TeradataOperator

TeradataOperator 的目的是定義涉及與 Teradata 互動的任務。

若要在 Teradata 中執行任意 SQL,請使用 TeradataOperator

使用 TeradataOperator 的常見資料庫操作

建立 Teradata 資料庫表格

以下是 TeradataOperator 的使用範例

tests/system/teradata/example_teradata.py[原始碼]

create_table = TeradataOperator(
    task_id="create_table",
    sql=r"""
    CREATE TABLE Country (
        country_id INTEGER,
        name CHAR(25),
        continent CHAR(25)
    );
    """,
)

您也可以使用外部檔案來執行 SQL 命令。外部檔案必須與 DAG.py 檔案位於同一層級。這樣您就可以輕鬆地將 SQL 查詢與程式碼分開維護。

tests/system/teradata/example_teradata.py[原始碼]

    create_table_from_external_file = TeradataOperator(
        task_id="create_table_from_external_file",
        sql="create_table.sql",
        dag=dag,
    )

您的 dags/create_table.sql 應該看起來像這樣

  -- create Users table
  CREATE TABLE Users, FALLBACK (
    username   varchar(50),
    description           varchar(256)
);

將資料插入 Teradata 資料庫表格

然後我們可以建立一個 TeradataOperator 任務來填充 Users 表格。

tests/system/teradata/example_teradata.py[原始碼]

    populate_table = TeradataOperator(
        task_id="populate_table",
        sql=r"""
        INSERT INTO Users (username, description)
            VALUES ( 'Danny', 'Musician');
        INSERT INTO Users (username, description)
            VALUES ( 'Simone', 'Chef');
        INSERT INTO Users (username, description)
            VALUES ( 'Lily', 'Florist');
        INSERT INTO Users (username, description)
            VALUES ( 'Tim', 'Pet shop owner');
        """,
    )

從您的 Teradata 資料庫表格中提取記錄

從您的 Teradata 資料庫表格中提取記錄可以很簡單,如下所示

tests/system/teradata/example_teradata.py[原始碼]

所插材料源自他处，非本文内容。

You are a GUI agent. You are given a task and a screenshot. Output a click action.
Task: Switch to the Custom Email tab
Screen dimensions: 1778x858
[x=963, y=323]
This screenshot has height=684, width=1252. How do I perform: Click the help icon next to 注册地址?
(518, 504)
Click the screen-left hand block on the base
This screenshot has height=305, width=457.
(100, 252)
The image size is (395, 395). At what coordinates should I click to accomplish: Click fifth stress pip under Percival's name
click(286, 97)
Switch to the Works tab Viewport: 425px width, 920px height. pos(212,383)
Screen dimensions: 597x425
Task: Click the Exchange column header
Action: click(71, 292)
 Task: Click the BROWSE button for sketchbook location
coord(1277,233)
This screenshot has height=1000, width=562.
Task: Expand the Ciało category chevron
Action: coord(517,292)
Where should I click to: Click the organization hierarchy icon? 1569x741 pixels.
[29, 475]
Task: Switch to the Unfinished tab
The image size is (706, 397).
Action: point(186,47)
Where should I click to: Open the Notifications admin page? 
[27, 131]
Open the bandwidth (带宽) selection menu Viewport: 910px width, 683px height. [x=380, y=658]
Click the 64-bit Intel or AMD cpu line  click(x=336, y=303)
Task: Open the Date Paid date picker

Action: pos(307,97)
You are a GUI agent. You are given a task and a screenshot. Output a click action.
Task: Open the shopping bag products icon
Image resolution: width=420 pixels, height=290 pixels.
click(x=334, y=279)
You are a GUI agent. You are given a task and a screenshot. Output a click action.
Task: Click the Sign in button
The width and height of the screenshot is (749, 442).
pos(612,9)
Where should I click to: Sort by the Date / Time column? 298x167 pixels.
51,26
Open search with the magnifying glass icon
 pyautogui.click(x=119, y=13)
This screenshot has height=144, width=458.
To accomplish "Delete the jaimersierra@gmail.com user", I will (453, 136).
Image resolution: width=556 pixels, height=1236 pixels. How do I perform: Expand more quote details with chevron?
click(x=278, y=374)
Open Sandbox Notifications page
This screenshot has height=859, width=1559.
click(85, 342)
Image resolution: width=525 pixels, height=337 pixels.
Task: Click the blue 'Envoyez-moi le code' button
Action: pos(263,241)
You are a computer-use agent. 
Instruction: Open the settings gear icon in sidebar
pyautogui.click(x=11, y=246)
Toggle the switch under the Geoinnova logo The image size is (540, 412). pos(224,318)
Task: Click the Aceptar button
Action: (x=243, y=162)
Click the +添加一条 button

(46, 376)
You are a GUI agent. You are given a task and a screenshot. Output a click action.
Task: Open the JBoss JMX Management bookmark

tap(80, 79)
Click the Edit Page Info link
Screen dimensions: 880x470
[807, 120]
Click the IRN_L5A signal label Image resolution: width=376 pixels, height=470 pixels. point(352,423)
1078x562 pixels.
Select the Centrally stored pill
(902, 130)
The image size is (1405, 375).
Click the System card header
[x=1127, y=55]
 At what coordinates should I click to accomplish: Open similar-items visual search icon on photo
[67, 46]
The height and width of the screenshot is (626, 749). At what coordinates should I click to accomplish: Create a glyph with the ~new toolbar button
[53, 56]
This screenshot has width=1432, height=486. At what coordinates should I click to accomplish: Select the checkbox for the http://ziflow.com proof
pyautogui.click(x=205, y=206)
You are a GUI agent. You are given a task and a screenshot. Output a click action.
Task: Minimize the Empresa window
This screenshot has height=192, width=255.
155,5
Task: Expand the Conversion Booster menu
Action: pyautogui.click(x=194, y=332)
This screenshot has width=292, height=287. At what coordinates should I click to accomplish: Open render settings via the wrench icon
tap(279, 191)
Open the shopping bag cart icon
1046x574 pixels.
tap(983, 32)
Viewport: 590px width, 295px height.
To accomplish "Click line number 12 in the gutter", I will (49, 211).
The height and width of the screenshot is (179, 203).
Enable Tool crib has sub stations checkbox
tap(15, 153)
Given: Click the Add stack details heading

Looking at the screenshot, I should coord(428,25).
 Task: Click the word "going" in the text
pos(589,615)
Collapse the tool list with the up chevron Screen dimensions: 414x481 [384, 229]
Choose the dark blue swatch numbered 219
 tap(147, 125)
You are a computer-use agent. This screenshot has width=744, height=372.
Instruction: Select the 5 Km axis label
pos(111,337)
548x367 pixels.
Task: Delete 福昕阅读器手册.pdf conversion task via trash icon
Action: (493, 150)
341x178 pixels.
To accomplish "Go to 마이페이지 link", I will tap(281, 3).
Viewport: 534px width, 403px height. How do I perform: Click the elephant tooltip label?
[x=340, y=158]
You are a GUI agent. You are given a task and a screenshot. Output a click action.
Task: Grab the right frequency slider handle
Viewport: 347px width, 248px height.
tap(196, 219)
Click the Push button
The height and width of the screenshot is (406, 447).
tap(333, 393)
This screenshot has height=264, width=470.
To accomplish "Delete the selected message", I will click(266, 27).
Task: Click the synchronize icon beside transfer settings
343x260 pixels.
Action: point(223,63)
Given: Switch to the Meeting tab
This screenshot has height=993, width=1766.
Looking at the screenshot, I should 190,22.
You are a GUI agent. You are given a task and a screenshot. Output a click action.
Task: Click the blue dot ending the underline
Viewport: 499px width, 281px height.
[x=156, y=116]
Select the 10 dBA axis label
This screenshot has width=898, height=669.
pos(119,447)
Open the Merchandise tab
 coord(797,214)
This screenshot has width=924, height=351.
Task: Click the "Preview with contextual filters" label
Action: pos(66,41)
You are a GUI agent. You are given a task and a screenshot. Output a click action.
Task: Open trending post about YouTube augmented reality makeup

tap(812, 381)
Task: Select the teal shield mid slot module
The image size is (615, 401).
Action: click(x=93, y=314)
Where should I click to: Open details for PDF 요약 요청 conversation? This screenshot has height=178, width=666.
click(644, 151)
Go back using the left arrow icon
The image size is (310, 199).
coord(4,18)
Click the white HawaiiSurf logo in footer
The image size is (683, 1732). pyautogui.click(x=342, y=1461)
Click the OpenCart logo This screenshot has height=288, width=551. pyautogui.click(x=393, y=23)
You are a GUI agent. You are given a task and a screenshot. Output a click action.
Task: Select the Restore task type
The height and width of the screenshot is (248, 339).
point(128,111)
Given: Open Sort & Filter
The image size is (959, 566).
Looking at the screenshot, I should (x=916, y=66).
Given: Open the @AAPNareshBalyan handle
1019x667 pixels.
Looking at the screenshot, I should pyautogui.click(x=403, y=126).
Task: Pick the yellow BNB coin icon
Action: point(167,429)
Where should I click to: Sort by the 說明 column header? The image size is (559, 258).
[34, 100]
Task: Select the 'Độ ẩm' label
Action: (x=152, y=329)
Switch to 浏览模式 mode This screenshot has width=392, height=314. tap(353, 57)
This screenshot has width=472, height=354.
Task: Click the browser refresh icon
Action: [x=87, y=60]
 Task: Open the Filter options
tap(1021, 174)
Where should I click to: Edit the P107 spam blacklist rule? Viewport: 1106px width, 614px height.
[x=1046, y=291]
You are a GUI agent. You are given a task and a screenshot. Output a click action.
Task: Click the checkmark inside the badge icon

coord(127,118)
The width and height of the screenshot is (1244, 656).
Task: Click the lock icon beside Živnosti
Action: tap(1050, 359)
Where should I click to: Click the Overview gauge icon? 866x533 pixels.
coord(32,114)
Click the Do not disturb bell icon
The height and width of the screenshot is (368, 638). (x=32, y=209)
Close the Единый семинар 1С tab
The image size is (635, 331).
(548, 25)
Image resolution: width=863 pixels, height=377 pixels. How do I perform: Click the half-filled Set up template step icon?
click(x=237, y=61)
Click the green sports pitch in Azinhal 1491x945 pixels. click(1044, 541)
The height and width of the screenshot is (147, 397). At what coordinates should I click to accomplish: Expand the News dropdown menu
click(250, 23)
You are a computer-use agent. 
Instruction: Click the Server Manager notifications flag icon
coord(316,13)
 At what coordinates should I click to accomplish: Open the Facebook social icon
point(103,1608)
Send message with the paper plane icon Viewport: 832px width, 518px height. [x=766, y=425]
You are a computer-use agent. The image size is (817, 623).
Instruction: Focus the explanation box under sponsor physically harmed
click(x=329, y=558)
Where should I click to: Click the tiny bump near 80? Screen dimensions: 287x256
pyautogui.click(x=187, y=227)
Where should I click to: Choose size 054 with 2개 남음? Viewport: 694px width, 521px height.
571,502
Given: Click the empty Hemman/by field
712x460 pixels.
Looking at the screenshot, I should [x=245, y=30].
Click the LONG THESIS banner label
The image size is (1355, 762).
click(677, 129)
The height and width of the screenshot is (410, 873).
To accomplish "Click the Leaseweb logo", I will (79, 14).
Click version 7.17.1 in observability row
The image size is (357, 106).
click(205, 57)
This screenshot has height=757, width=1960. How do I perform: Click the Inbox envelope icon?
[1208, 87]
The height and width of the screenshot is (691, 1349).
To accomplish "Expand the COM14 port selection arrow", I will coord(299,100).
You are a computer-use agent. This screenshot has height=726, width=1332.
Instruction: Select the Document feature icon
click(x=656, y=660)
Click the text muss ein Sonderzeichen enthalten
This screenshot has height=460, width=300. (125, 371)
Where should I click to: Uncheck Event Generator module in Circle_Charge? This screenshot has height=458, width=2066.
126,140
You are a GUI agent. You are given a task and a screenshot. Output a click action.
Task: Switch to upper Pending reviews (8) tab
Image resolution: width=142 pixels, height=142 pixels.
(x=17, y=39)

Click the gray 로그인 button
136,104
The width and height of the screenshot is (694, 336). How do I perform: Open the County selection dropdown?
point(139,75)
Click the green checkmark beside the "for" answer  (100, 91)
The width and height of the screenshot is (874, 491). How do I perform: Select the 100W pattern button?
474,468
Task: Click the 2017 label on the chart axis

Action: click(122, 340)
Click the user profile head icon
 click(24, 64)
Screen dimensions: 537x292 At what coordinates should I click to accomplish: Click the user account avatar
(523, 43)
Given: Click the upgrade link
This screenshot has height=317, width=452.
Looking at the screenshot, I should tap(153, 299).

    get_all_countries = TeradataOperator(
        task_id="get_all_countries",
        sql=r"SELECT * FROM Country;",
    )

將參數傳遞到 TeradataOperator

TeradataOperator 提供 parameters 屬性,使您可以在執行期間將值動態注入到 SQL 請求中。

尋找亞洲大陸的國家

tests/system/teradata/example_teradata.py[原始碼]

    get_countries_from_continent = TeradataOperator(
        task_id="get_countries_from_continent",
        sql=r"SELECT * FROM Country WHERE {{ params.column }}='{{ params.value }}';",
        params={"column": "continent", "value": "Asia"},
    )

刪除 Teradata 資料庫表格

然後我們可以建立一個 TeradataOperator 任務來刪除 Users 表格。

tests/system/teradata/example_teradata.py[原始碼]

    drop_users_table = TeradataOperator(
        task_id="drop_users_table",
        sql=r"DROP TABLE Users;",
        dag=dag,
    )

完整的 Teradata Operator DAG

當我們將所有內容放在一起時,我們的 DAG 應該看起來像這樣

tests/system/teradata/example_teradata.py[原始碼]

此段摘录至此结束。